Industrial machine vision is well advanced when it comes to the use of artificial intelligence (AI) and in particular with respect to deep learning. Vision experts also know the limits of the AI approach.
The fact that industrial machine vision is an AI pioneer is on the one hand due to the fact that vision experts have always been involved in pattern recognition. On the other hand, however, it is also due to the fact that image recognition is generally a popular field of activity for AI experts. For example, Google's AI camera software Google Lens detects a billion objects through the smartphone camera in the meantime and can then automatically assign them.
“Artificial intelligence has long been used in industrial machine vision,” Dr. Maximilian Lückenhaus confirmed, Marketing + Business Development Director at the vision software specialist MVTec Software. Deep learning, usually based on Convolutional Neural Networks (CNN), is of particular importance here. “These CNNs are artificial neural networks inspired by biological processes. They use very large amounts of digital image data for a comprehensive training process to be able to classify new objects independently afterward,” Dr. Lückenhaus explained.
Specific features and characteristics of objects are automatically learned in this training process. After this training, new image data can be assigned and consequently particularly high and robust recognition rates can be achieved. Preferred areas of application: classification and object detection.
In order for companies to take advantage of the technology as easily as possible, Mvtec provides pre-trained deep learning tools in its software, which have been pre-trained based on approx. three million carefully selected images from the industrial environment. “Companies therefore only need comparatively few images of their own to train the networks in a way that is adapted to their applications,” Dr.
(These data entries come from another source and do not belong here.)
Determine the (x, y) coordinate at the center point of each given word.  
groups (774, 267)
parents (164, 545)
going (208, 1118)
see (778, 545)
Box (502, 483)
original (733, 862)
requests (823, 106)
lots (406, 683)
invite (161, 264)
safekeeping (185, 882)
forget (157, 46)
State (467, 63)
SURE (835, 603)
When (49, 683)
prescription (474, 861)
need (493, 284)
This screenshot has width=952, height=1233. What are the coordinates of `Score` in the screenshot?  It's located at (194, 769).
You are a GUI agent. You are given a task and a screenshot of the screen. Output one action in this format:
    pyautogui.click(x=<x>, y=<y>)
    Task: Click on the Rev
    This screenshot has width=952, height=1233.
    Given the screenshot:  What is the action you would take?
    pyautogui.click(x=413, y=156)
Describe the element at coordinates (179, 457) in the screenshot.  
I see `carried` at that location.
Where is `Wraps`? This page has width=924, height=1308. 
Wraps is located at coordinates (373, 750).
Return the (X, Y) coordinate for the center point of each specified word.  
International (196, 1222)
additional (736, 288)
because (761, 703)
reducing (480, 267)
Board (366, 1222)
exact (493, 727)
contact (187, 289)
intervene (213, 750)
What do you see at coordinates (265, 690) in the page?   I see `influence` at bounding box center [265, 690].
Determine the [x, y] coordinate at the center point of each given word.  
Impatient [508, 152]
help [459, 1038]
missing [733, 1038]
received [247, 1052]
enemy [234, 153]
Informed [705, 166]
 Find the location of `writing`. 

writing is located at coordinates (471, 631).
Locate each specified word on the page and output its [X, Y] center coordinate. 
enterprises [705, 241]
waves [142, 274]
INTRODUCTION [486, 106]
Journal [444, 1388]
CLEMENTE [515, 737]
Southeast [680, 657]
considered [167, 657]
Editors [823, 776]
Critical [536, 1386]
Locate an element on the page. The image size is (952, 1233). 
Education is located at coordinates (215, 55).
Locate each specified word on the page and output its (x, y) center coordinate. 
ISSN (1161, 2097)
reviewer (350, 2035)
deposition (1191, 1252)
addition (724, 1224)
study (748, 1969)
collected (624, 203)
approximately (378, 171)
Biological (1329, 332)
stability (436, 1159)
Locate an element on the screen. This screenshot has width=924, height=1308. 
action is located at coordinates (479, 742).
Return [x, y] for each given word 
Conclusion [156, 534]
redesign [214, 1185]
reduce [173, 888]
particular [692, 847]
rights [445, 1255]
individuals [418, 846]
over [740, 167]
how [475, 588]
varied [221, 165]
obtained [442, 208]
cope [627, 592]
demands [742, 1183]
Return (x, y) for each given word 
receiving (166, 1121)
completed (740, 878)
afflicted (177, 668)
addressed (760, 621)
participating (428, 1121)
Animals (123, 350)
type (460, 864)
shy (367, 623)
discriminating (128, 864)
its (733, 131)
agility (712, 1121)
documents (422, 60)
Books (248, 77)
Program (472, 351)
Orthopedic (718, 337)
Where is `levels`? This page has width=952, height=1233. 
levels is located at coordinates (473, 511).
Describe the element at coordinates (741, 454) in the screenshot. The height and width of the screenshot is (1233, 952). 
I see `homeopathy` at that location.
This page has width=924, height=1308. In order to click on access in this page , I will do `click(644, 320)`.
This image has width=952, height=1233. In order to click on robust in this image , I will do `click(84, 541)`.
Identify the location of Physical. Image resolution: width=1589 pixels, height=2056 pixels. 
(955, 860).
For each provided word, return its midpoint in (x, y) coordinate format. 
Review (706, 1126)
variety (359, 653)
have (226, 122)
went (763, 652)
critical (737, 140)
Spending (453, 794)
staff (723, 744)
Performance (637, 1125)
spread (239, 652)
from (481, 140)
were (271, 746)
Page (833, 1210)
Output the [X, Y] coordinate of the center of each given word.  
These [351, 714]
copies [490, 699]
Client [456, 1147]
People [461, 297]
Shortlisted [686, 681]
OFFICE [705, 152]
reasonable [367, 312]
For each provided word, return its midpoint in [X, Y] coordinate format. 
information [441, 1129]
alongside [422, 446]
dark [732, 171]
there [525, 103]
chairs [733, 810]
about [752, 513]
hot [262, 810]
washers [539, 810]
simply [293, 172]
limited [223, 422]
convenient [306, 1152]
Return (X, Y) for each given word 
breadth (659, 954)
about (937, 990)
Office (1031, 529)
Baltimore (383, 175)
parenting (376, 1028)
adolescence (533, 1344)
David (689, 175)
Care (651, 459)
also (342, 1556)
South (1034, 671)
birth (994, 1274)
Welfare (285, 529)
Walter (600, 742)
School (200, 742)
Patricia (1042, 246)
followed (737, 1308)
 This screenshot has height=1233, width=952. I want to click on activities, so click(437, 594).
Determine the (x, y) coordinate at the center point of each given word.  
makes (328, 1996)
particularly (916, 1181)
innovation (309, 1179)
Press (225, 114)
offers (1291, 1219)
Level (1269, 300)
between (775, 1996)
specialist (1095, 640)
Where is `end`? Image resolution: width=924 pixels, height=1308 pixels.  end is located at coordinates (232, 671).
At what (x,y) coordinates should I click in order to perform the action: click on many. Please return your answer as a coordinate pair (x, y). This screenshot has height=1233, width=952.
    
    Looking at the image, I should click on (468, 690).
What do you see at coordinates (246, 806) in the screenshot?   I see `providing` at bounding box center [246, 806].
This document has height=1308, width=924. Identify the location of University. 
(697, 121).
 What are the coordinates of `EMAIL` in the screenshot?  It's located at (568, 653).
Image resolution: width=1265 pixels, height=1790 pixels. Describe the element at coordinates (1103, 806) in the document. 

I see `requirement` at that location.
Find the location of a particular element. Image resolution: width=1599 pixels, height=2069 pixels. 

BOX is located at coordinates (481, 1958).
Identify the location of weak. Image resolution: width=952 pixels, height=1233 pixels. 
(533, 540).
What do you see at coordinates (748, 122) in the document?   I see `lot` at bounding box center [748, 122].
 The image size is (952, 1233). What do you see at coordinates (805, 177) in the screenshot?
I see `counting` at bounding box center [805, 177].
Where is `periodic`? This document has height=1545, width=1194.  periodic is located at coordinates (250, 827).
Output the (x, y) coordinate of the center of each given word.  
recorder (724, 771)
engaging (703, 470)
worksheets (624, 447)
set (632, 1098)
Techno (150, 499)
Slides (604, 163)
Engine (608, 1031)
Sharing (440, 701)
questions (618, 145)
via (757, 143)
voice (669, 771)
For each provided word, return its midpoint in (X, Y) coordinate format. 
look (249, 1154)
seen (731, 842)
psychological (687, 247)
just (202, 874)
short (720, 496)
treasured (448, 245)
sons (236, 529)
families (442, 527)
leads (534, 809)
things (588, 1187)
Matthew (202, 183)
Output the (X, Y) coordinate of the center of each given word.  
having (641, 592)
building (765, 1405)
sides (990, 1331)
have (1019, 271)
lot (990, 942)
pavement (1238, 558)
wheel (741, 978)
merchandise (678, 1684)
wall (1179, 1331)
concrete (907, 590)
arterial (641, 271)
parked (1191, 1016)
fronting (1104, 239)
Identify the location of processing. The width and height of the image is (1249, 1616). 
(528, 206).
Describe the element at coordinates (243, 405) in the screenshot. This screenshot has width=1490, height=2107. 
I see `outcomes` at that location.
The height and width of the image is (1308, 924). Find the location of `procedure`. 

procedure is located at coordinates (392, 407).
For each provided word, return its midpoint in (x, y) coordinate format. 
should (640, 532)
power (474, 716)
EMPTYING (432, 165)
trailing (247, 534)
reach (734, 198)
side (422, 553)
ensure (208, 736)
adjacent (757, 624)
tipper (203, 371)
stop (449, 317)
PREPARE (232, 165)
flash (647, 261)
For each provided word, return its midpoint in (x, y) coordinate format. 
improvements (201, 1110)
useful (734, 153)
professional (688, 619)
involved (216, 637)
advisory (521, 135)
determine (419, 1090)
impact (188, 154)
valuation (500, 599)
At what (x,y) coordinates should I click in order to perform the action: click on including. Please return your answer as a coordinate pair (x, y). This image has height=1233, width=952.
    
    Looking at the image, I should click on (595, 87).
Lückenhaus explained.
Cognex has also integrated deep learning-based image analysis tools into its software. The US vision specialists acquired the technology for this with the acquisition of Swiss Vidi Systems. “If people can learn to test products, Visionpro Vidi can do the same,” Joerg Kuechen emphasized, Senior Vice President of Image Processing Products at Cognex: “In addition, Visionpro Vidi can be trained with only 50 images in just a few minutes.”
Deep learning technology is especially a good complement when complicated testing procedures are needed for manufacturing processes that are time-consuming and difficult to program with conventional rule-based image processing, Mr. Cognex stressed. In addition, this also makes it possible for people who are not programming experts to maintain and retrain factory-level machine vision applications.
Sick also relies on sensor solutions that work based on deep learning algorithms. “The goal is to use AI to enable a sensor to perform its task even better in the respective application,” Bernhard Müller explained, Industry 4.0 Vice President. His argument: Standard sensors are already doing their job very well, but when a new task is added, the sensors reach their limits. “On the other hand, a sensor can learn from experience and anticipate with AI: What's that I see? This creates a better sensor that can also detect things it has never seen before.”
Instead of using pre-trained AI networks, Sick relies on individual customer projects. “For example, we are working on a camera pilot project with deep learning in the lumber industry,” Mr. Müller explained. Sawmills need to know the conditions in the log for optimum utilization of the raw material wood. Where are the annual rings, and where is the core? “We taught the camera with deep learning how the lumber can be best used. This is a task that previously could only be done by people,” Mr. Müller stated. Close interaction with the customer is important here. “The topic of AI cannot be implemented without the customer. He should therefore provide concrete example data with which the AI sensor can learn, because AI needs appropriate training data.”
Mvtec has also worked closely with pilot customers from various industries to develop the deep learning features of its Halcon software. With success: When testing contact surfaces, the implementation of deep learning-based error detection resulted in a massive reduction in the error rate, which drastically reduced the need for manual testing and accelerated production.
As a result, everything is good thanks to deep learning? “The technology provides many advantages, but also has limitations,” Dr. Lückenhaus said. On the one hand, hundreds of thousands of sample images are required for training, especially when using open-source solutions. On the other hand, the training and also the later AI-based classification of the data require a great deal of computing resources. “Consequently, large computing capacities and corresponding hardware are required. A standard CPU is usually not sufficient in very time-critical applications,” Dr. Lückenhaus emphasized.
Industrial camera manufacturers like IDS are reacting to this. In their app-based industrial cameras, the camera CPU is supported by a programmable special chip, a Field Programmable Gate Array (FPGA). That is why IDS has now developed an AI vision app that transforms the integrated FPGA into an AI processor that can accelerate the execution of many known neural network architectures.